READING PASSAGE:
---

In Greece, the SYRIZA coalition rose from less than 5% of the vote in national parliamentary elections in 2009 to more than 36% in January 2015. PASOK, which had not polled less than 38% of the vote since 1977, saw its vote drop from 44% to less than 5%. The story, alas, does not end with a decisive turn against austerity policies. After striking a tough stance against austerity and engaging in protracted and tense negotiations with the ”Troika” (European Central Bank, European Commission, and International Monetary Fund), SYRIZA capitulated to a new round of painful austerity (imposed by its creditors as a condition of the ”third bailout”). Despite the split of its left wing as the new Laïkí Enótita (Popular Unity) party, SYRIZA basically maintained its electoral strength in the next elections in September 2015.

In Spain, the new left party Podemos (”We Can”) debuted with just over 20% of the vote in its first national election (December 2015). Meanwhile, the PSOE dropped from 29% of the vote in 2011 to 22% in 2015. The largest party of the right, the Partido Popular (PP), which has alternated in power with the PSOE since the early 1980s, dropped even harder—from about 45% to 29%. Podemos’ dramatic rise to national relevance inspired hopes of further gains, and even a Podemos-led government, after the June 2016 elections. That did not come to pass. Podemos’ electoral support hardly budged (to just over 21%), leaving it the third-place vote-getter, just behind the PSOE, while the PP remained the top party, regaining some lost ground to about 33% of the vote.

The emergence of SYRIZA (at least until its capitulation on the ”third bailout”) and Podemos inspired hope not just for a turn away from austerity policies, but also the renewal of a robust social democratic reformism in the style of the post-World War II period. Meanwhile, in the U.K., a turn away from Third Way politics took the form of a successful leadership challenge within the leading social democratic party: The September 2015 victory of MP Jeremy Corbyn as Labour Party leader signaled a clear rejection of the ”New Labour” politics associated with the party’s last two prime ministers, Tony Blair and Gordon Brown, and with Corbyn’s rivals for the leadership, both of whom had served as cabinet ministers under Blair or Brown. Lest the meaning of the victory be unclear, reported The Telegraph, ”Mr Corbyn’s jubilant backers chanted: ‘Old Labour, not New Labour.’” (Corbyn more recently beat back a counter-attack from the Blairites, winning a leadership challenge by an even larger margin.)

---

WHAT IS ASKED:
(a) Reproduce everything in the passage on left parties in Greece, Spain, and the U.K. from "In Greece, the" down to "in September 2015.".
(b) Pick up the passage on left parties in Greece, Spain, and the U.K. where it stops, and write what comes next.

---

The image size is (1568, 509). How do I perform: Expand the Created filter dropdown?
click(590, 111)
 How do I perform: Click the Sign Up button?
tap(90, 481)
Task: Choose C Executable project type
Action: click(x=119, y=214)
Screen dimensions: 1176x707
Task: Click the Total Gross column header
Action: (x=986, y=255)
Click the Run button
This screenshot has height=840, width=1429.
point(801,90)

---

ANSWERS GIVEN:
(a)
In Greece, the SYRIZA coalition rose from less than 5% of the vote in national parliamentary elections in 2009 to more than 36% in January 2015. PASOK, which had not polled less than 38% of the vote since 1977, saw its vote drop from 44% to less than 5%. The story, alas, does not end with a decisive turn against austerity policies. After striking a tough stance against austerity and engaging in protracted and tense negotiations with the ”Troika” (European Central Bank, European Commission, and International Monetary Fund), SYRIZA capitulated to a new round of painful austerity (imposed by its creditors as a condition of the ”third bailout”). Despite the split of its left wing as the new Laïkí Enótita (Popular Unity) party, SYRIZA basically maintained its electoral strength in the next elections in September 2015.

(b)
There are, in addition, a few other left alternatives to the main social democratic parties—such as the Bloco de Esquerda (Left Bloc, founded 1999) in Portugal, Die Linke (The Left, founded 2007) in Germany, the Movimento Democratico e Progressista (Democrats and Progressives, founded 2017) and Sinistra Italiana (Italian Left, founded 2015) in Italy, and the Parti de Gauche (Left Party, founded 2008) in France. Portugal’s Socialist Party and Germany’s Social Democrats remain far ahead, in electoral results and recent polling, of the newer parties to their left. In Italy, the ”center-left” Democratic Party (itself a new party, founded in 2007 as a successor to the L’Ulivo coalition), likewise, overshadows its left challengers.

In France, while the Left Party holds no seats in the French National Assembly, its co-founder and former leader Jean-Luc Mélenchon polled a close fourth (with nearly 20% of the vote) in the recent presidential election, though as the candidate of the non-party electoral vehicle La France insoumise (Unsubmissive France). The Socialist Party remains the leading party in the National Assembly, but the collapse in its support in the polls and poor showing in the recent presidential elections (fifth, with just 6%) suggest the possibility of its eclipse as the major party on the French left. The next National Assembly elections are slated for June.

Green parties, another potential source of left opposition to Third Way social democracy, have only gained electoral traction in a few countries, most notably in Germany (where the Greens were twice in governing coalitions with the Social Democrats). In general, however, we have yet to see powerful coalitions between the class-struggle left and the greens.